To do: Begin at the top of the listing below. Write each line out exactly, ending with the line that holds "Конкурс (332, 2047)".

─── Supplied material ───

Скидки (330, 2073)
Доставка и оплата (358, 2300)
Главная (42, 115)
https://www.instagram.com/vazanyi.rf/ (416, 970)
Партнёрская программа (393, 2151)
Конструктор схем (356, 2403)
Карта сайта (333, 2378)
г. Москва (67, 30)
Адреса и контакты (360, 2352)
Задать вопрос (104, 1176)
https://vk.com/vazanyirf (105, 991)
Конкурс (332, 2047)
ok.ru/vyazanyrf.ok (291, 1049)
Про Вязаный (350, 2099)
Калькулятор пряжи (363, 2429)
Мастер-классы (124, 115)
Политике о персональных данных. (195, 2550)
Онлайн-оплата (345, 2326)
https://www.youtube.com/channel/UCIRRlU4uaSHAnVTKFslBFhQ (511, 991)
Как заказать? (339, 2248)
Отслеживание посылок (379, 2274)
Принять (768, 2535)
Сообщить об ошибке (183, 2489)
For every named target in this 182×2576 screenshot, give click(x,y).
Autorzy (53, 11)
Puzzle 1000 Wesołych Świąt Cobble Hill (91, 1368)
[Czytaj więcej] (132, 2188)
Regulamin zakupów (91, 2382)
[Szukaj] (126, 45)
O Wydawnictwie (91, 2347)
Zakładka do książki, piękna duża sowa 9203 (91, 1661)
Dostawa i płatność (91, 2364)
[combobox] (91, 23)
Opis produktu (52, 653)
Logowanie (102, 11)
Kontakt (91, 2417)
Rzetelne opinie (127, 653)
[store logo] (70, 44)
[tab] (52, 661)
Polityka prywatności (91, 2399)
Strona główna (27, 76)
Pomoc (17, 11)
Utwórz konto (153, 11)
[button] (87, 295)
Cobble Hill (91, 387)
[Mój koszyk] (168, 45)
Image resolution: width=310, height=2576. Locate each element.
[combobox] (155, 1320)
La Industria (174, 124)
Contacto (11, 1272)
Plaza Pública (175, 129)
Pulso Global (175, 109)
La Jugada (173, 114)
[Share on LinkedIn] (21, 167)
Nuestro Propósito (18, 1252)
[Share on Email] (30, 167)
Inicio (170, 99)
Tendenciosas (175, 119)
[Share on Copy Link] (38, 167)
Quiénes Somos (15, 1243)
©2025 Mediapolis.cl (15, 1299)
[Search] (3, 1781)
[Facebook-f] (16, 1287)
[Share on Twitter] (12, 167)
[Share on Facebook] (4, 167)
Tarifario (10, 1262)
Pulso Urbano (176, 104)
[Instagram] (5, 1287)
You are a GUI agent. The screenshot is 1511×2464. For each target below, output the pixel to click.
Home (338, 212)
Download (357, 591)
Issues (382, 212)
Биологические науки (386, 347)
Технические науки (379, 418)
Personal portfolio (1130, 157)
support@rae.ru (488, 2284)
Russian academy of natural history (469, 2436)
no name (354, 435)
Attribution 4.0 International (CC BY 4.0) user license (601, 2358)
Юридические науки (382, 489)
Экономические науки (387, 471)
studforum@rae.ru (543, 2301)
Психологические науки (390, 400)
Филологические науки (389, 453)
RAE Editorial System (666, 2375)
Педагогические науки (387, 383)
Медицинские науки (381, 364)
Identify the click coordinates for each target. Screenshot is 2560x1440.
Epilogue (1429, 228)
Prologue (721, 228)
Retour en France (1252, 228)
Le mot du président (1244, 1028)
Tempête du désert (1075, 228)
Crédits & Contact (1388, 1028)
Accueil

───

Exercise output:
Скидки (330, 2073)
Доставка и оплата (358, 2300)
Главная (42, 115)
https://www.instagram.com/vazanyi.rf/ (416, 970)
Партнёрская программа (393, 2151)
Конструктор схем (356, 2403)
Карта сайта (333, 2378)
г. Москва (67, 30)
Адреса и контакты (360, 2352)
Задать вопрос (104, 1176)
https://vk.com/vazanyirf (105, 991)
Конкурс (332, 2047)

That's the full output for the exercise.